**Document section**
- - -
This decision was confirmed at an OPEC meeting on November 27th.ii
Economic politics were at play.
The government of Saudi Arabia decided that, in its own interest, it wants to keep oil prices low so as to maintain its share of the global market.
Therefore, it led the argument in OPEC to hold production levels at 30 million barrels per day.
Simply stated the Saudi government feels threatened by the booming shale oil and gas sector being led by the US whose oil production has increased by 65% since 2008.
Authoritative studies say the US “shale production has reached 8.7 million barrels a day, about a million barrels a day more than just a year ago and the highest level in nearly a quarter century”.
This has caused a significant reduction in imports from OPEC since 2008, forcing many of their members to compete with one another for markets.
In deciding to keep prices low, the Saudi calculation appears to be that if returns from oil sales decline, the fracking companies in the US (that produce shale oil and gas) will be pushed into uneconomic situations forcing them either to cut back or suspend production.
- - -
**Directive 1**
Render this sentence from the oil-price passage in Spanish: "The government of Saudi Arabia decided that, in its own interest, it wants to keep oil prices low so as to maintain its share of the global market."
**Directive 2**
Convert the listing into a numbered list, starting from its first line and going up to and including the line containing "The width and height of the screenshot is (800, 600).". Leave out any blank lines.
The oil-price passage has no connection to the listing that comes after it.

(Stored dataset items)
- - -
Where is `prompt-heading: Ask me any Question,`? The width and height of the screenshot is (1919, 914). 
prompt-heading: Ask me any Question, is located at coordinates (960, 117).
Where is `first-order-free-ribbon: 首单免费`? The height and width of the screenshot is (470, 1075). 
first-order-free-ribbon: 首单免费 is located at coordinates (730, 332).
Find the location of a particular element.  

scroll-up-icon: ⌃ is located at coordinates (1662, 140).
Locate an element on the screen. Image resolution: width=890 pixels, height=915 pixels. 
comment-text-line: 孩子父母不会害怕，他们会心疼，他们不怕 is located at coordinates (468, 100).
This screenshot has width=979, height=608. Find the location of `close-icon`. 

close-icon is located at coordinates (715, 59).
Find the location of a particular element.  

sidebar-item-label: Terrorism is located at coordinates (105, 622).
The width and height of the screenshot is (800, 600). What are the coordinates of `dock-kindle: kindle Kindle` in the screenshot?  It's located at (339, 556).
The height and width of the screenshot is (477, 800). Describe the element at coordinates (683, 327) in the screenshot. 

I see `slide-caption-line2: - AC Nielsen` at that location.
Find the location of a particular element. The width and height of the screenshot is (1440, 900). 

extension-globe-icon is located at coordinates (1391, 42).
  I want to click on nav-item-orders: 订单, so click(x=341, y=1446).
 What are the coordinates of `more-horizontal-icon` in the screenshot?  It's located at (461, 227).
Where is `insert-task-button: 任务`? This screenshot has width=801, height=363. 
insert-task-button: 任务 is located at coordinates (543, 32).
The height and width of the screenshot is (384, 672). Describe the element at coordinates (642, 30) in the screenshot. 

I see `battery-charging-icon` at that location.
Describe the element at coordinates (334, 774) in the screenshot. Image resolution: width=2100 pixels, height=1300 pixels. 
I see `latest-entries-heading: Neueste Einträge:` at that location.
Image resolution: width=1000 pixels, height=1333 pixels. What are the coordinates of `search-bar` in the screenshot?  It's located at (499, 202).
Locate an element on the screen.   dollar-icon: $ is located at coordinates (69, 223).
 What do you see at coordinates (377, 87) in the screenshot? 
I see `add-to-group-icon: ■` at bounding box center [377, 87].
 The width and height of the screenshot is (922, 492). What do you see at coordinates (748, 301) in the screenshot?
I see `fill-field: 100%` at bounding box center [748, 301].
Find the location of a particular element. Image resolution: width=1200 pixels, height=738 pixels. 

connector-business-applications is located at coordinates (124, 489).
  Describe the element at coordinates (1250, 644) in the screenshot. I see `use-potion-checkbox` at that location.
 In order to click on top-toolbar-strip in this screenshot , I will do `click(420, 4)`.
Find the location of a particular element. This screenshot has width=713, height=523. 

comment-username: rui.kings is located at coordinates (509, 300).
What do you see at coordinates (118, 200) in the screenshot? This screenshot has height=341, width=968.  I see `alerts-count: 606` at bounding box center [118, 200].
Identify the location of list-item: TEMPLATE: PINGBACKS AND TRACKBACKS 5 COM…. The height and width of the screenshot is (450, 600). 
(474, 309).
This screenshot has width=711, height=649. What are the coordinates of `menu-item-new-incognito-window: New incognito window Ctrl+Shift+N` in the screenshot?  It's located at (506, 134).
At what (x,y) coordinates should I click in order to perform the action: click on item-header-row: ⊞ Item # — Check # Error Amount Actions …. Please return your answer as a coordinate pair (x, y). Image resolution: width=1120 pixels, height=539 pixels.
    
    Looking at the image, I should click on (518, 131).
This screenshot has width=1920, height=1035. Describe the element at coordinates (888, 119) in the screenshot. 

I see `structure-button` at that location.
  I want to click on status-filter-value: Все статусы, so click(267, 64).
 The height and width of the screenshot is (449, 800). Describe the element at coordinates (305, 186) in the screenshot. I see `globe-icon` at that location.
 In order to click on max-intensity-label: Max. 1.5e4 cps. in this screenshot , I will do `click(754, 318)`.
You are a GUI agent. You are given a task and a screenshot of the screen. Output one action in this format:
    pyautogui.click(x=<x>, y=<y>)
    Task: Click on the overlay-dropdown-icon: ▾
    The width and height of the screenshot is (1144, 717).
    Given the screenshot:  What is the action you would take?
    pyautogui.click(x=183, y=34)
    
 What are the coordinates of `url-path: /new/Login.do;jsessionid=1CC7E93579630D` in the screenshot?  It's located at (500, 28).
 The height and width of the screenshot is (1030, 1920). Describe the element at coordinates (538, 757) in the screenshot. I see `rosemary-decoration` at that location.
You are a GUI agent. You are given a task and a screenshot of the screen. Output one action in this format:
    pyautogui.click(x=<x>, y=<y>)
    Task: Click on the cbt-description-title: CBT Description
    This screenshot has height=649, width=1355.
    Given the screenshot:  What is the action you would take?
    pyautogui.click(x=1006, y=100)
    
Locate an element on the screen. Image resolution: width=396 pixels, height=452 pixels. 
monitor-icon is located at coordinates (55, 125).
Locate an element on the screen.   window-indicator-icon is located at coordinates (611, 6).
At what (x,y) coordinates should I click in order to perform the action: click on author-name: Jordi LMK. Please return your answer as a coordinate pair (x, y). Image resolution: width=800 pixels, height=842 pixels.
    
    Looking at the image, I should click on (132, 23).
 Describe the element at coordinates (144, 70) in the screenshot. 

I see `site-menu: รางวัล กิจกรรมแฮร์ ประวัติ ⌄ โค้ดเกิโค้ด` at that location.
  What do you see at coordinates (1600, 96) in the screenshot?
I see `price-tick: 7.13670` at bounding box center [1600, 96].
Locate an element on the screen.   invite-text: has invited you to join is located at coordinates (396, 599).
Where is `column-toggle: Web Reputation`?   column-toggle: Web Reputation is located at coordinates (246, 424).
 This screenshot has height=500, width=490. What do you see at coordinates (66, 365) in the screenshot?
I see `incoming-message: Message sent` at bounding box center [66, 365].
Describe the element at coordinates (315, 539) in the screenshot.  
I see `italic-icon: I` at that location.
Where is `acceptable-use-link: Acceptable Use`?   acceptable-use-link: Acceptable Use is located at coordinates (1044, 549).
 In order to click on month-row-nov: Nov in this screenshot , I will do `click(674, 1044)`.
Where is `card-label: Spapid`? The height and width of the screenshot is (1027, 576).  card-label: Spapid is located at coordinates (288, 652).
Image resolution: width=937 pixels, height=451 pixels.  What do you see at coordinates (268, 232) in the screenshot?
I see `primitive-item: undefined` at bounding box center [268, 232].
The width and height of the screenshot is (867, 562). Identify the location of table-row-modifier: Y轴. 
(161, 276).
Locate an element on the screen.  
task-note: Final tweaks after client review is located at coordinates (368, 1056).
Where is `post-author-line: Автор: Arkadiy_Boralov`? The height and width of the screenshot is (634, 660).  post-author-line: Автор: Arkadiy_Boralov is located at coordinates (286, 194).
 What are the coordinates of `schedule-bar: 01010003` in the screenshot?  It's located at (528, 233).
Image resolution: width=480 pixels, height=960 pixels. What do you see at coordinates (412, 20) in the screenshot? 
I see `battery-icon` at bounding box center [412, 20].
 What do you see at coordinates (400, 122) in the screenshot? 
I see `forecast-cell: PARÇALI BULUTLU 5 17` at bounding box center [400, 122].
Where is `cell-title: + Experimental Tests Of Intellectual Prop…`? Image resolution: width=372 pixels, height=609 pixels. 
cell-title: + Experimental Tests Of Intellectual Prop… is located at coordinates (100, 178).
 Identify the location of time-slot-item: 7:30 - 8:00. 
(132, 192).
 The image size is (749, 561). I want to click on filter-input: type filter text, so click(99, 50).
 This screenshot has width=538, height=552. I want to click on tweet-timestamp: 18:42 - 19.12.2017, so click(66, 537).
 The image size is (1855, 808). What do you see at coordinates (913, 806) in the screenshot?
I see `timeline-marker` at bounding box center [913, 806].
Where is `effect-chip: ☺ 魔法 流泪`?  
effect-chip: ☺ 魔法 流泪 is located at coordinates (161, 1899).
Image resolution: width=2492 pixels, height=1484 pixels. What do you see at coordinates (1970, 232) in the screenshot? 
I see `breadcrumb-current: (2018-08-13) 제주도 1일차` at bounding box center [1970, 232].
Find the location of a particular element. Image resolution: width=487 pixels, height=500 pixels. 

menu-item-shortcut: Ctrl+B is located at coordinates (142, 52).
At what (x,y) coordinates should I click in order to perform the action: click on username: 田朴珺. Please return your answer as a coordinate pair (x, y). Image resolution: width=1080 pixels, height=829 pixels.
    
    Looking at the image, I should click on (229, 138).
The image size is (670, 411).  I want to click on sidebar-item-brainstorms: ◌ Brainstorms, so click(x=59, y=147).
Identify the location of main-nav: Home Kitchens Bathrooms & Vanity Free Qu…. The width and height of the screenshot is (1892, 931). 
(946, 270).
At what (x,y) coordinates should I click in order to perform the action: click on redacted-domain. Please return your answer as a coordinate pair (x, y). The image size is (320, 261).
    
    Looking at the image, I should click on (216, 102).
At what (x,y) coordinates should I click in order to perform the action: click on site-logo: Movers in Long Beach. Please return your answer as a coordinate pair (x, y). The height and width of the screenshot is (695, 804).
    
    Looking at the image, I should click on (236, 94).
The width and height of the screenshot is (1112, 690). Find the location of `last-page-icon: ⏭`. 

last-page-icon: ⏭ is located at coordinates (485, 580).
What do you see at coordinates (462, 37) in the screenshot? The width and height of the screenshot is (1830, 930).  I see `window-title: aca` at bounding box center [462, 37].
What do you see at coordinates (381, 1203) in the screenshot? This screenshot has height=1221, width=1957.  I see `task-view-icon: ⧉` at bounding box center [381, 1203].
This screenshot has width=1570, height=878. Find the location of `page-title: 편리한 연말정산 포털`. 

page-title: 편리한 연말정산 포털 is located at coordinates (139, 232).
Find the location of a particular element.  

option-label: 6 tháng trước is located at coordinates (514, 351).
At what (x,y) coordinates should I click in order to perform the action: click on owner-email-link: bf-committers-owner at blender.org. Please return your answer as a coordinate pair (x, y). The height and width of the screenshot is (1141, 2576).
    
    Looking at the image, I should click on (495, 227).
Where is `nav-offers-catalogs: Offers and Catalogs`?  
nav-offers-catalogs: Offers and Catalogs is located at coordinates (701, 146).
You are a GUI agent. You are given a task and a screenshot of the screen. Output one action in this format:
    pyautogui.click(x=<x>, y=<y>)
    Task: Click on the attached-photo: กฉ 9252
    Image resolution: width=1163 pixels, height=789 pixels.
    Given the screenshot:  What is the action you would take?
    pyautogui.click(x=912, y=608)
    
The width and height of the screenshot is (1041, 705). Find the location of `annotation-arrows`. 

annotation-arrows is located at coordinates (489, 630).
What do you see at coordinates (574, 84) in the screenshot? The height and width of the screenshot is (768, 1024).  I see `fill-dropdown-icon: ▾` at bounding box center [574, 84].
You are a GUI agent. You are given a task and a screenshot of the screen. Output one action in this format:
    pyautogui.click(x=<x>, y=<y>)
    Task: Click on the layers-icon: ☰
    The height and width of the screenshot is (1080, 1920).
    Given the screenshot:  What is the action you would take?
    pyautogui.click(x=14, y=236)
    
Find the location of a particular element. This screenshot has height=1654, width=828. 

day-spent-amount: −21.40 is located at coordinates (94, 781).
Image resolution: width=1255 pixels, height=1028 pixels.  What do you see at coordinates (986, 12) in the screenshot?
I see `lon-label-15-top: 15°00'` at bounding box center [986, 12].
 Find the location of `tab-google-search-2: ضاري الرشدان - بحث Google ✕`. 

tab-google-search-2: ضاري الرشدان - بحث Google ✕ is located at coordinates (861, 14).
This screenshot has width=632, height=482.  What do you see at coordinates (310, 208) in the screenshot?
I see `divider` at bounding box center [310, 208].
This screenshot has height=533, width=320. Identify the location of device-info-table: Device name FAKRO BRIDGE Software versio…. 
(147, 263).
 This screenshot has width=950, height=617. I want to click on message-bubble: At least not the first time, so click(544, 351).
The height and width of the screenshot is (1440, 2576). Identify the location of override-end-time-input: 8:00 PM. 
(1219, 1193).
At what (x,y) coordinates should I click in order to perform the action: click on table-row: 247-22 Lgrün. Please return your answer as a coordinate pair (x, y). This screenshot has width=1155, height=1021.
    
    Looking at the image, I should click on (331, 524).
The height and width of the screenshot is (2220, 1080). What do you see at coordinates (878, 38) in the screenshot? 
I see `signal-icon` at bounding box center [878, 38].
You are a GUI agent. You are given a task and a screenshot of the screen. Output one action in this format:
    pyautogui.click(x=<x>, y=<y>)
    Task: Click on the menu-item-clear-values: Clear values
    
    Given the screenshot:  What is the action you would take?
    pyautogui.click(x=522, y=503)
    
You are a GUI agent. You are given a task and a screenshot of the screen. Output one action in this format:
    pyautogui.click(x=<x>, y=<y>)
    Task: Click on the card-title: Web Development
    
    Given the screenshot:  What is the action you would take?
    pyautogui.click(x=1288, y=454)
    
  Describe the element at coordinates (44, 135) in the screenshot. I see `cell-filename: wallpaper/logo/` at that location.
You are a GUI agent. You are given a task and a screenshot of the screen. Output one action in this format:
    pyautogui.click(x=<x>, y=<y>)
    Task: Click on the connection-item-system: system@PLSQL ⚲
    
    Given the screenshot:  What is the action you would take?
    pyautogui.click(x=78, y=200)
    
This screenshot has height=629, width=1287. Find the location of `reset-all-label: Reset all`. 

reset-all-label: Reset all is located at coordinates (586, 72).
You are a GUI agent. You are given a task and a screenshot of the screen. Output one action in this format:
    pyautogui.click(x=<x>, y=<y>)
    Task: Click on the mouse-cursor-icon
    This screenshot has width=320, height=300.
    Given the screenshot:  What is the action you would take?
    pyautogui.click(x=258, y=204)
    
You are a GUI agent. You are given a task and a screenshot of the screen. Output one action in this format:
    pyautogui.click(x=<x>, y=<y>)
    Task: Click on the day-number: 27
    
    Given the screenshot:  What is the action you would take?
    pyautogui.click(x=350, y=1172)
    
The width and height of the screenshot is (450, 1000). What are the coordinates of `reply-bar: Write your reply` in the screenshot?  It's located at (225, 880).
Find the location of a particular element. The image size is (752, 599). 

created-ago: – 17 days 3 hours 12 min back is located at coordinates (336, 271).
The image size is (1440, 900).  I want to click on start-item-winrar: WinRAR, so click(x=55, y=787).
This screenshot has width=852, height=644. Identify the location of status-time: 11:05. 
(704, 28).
- - -
**Result 1**
El gobierno de Arabia Saudita decidió que, en su propio interés, quiere mantener bajos los precios del petróleo para conservar su cuota del mercado mundial.

**Result 2**
1. Where is `prompt-heading: Ask me any Question,`? The width and height of the screenshot is (1919, 914). 
2. prompt-heading: Ask me any Question, is located at coordinates (960, 117).
3. Where is `first-order-free-ribbon: 首单免费`? The height and width of the screenshot is (470, 1075). 
4. first-order-free-ribbon: 首单免费 is located at coordinates (730, 332).
5. Find the location of a particular element.  
6. scroll-up-icon: ⌃ is located at coordinates (1662, 140).
7. Locate an element on the screen. Image resolution: width=890 pixels, height=915 pixels. 
8. comment-text-line: 孩子父母不会害怕，他们会心疼，他们不怕 is located at coordinates (468, 100).
9. This screenshot has width=979, height=608. Find the location of `close-icon`. 
10. close-icon is located at coordinates (715, 59).
11. Find the location of a particular element.  
12. sidebar-item-label: Terrorism is located at coordinates (105, 622).
13. The width and height of the screenshot is (800, 600). What are the coordinates of `dock-kindle: kindle Kindle` in the screenshot?  It's located at (339, 556).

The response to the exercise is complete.